Sure, fish can get into the overflow... but it also happens with the ones with the teeth (trust me). So far I have not had any fish in my new overflows...


----------



## somebody (May 13, 2014)

I know amazon sells bulkheads with the 90° sch 40 elbow and a intake strainer. I'm assuming that do the same or am I better off buying some window screen and attempting to fit the screen around the bulkhead? Does the mesh affect water flow through the plumbing. Another thing is I'm not to worried about fish going down the pipes because they will be falling into the "refugium"/isolation chamber of the sump and not into a mesh bag or onto a trickle filter.
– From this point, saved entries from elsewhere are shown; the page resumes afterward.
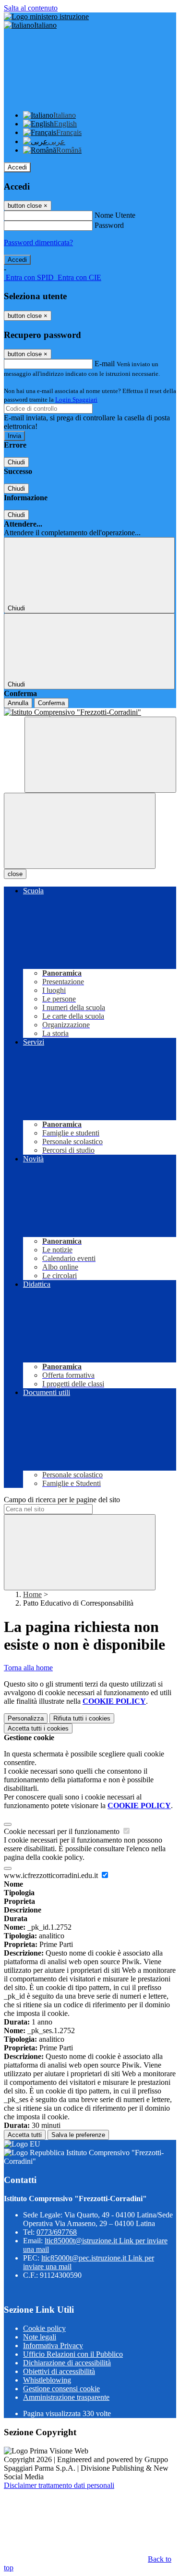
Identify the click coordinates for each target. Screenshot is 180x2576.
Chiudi (16, 462)
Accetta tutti (38, 1728)
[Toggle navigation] (80, 831)
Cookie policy (44, 2328)
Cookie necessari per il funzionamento (62, 1831)
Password (109, 225)
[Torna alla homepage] (90, 712)
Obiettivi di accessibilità (59, 2371)
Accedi (17, 167)
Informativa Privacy (53, 2345)
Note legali (39, 2337)
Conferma (51, 703)
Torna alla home (28, 1668)
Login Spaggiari (76, 399)
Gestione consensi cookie (61, 2389)
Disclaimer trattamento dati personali (59, 2485)
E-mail (105, 364)
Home (32, 1594)
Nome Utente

They would just survive until I notice they've fallen to the sump and can get them out


----------



## shelbynjakesdad (Mar 13, 2013)

I wouldn't use window screen, I'd be too afraid it would get clogged or reduce the flow. The strainers you are talking about should work, but I made my own out of a street elbow and PVC pipe, just drilled a bunch of small holes in it. On the reef forums there are lots of stories about fish ending up in sumps... some people even wonder if they do it for "fun" as they have some that continually make the journey. I'm too afraid they'd get stuck or hurt sliding down the plumbing, so I decided to keep them out and I'll just fish them out of my overflows if I have to.


----------



## somebody (May 13, 2014)

I think I'm gonna go with the pre fabricated ones cause to me pvc with holes is to restricting. If it works for you great, that's the glory of the hobby, costomizeability. Thanks for the info, I'll store it in the ol' brain there.


----------



## lilscoots (Mar 13, 2012)

I was considering not doing teeth on my next overflows, fish definitely get through the overflows with teeth....even if you think they're too big. I have a bristle nose pleco that lives in my overflow, at night he swims up the water stream and over the overlow, then swims back into the overflow before the sun comes up.


----------



## Mcdaphnia (Dec 16, 2003)

I saw several people using the discarded spines of long spine sea urchins, gluing them to the top of the overflow like a picket fence. They were all in saltwater, not sure how the spines would hold up in freshwater.


----------



## somebody (May 13, 2014)

Mcdaphnia said:


> I saw several people using the discarded spines of long spine sea urchins, gluing them to the top of the overflow like a picket fence. They were all in saltwater, not sure how the spines would hold up in freshwater.


That's crafty! Tanks for the replies fellas. I think I'm not going to put any teeth as to not restrict flow. It's just funny how everyone likes to diy their tanks, weather salt or fresh, yet you would be surprised how hard it is to find info on such a simple subject.


----------